Complete step-by-step answer:

We know that the diagonal of a parallelogram divides it into two congruent triangles.
So, area of a parallelogram $ABCD=\text{Area of }\mathrm{\Delta }\text{ABD+Area of }\mathrm{\Delta }BCD$ .
Here, we will find the area of $\mathrm{\Delta }BCD$
According to Heron’s formula the area of a triangle with sides a, b, & c is given as –
$\text{Area}=\sqrt{s(s-a)(s-b)(s-c)}$ .
Where,
$s={\displaystyle \frac{(a+b+c)}{2}}$ .
Here, we have from the figure –

$a=CD=12cm,b=BC=17cm,\text{ c=BD=25cm}\text{.}$
So, we will get the value of s as –
$\begin{array}{rl}& s={\displaystyle \frac{(12+17+25)}{2}}\\ & ={\displaystyle \frac{54}{2}}\\ & =27\end{array}$
$\therefore s=27$
Now, we will put the value of a, b, c and s in the formula $\text{Area}=\sqrt{s(s-a)(s-b)(s-c)}$ to find $\mathrm{\Delta }BCD$.
$\text{Area}=\sqrt{27\times (27-12)(27-17)(27-25)}$
$\begin{array}{rl}& =\sqrt{27\times 15\times 10\times 2}\\ & =\sqrt{8100}\\ & =90\end{array}$
$\therefore \text{Area of }\mathrm{\Delta }BCD=90c{m}^2$
Since ABCD is a parallelogram,
$\text{Area of }\mathrm{\Delta }BCD\text{=Area of }\mathrm{\Delta }ABD$
Now, we will find the area of parallelogram.
Area of a parallelogram $ABCD=\text{Area of }\mathrm{\Delta }\text{ABD+Area of }\mathrm{\Delta }BCD$ .
$\begin{array}{rl}& ABCD=90+90\\ & =180c{m}^2\end{array}$
$\therefore$ Area of a parallelogram $ABCD=180c{m}^2$
Next we will find the altitude of a parallelogram be h.
Let us consider the altitude of a parallelogram to be ‘h’.
Also, area of a parallelogram $$ABCD=\text{Base}\times \text{Height}$$
We know that the altitude of a parallelogram is also known as Height of a parallelogram.
Therefore,
Height of altitude from vertex A on side CD of the parallelogram $={\displaystyle \frac{\text{Area of parallelogram ABCD}}{Base}}$ .
$$\begin{array}{rl}& ={\displaystyle \frac{180}{12}}\\ & =15cm\end{array}$$
Hence, the area of a parallelogram for the given figure is $180c{m}^2$ and the altitude from vertex A on side CD is 15 cm.

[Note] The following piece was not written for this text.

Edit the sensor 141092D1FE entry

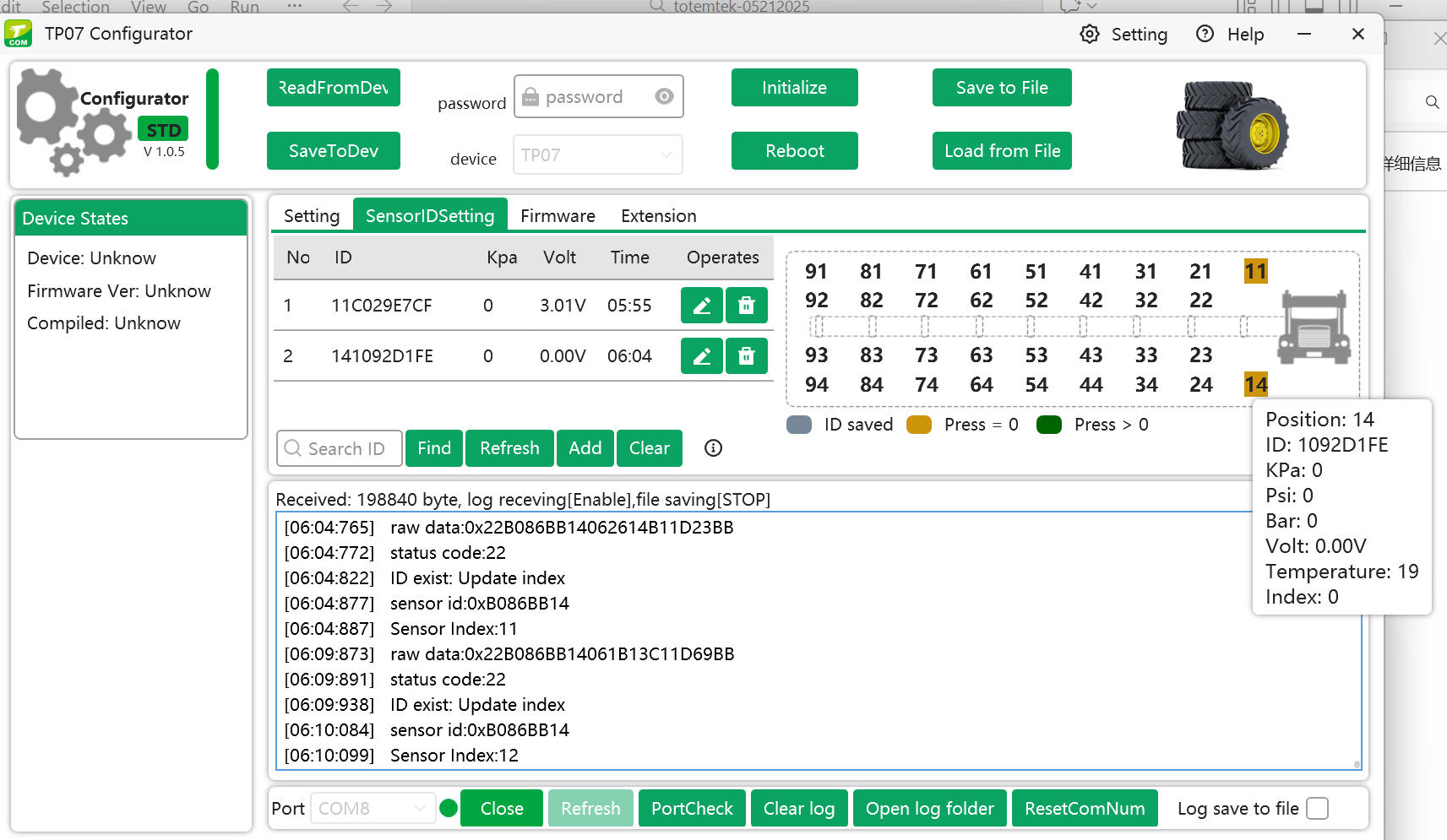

Note: We have taken the area of both triangles as the same here, but if a student doesn't know that, they can find it separately and then add them together. The mistake of finding an area of parallelogram as $$17cm\times 12cm$$ should be avoided, it is not correct at all. A parallelogram is a simple quadrilateral with two pairs of parallel sides. The opposite or facing sides of a parallelogram are of equal length and the opposite angles of a parallelogram are of equal measure. Opposite sides of a parallelogram are parallel and so will never intersect.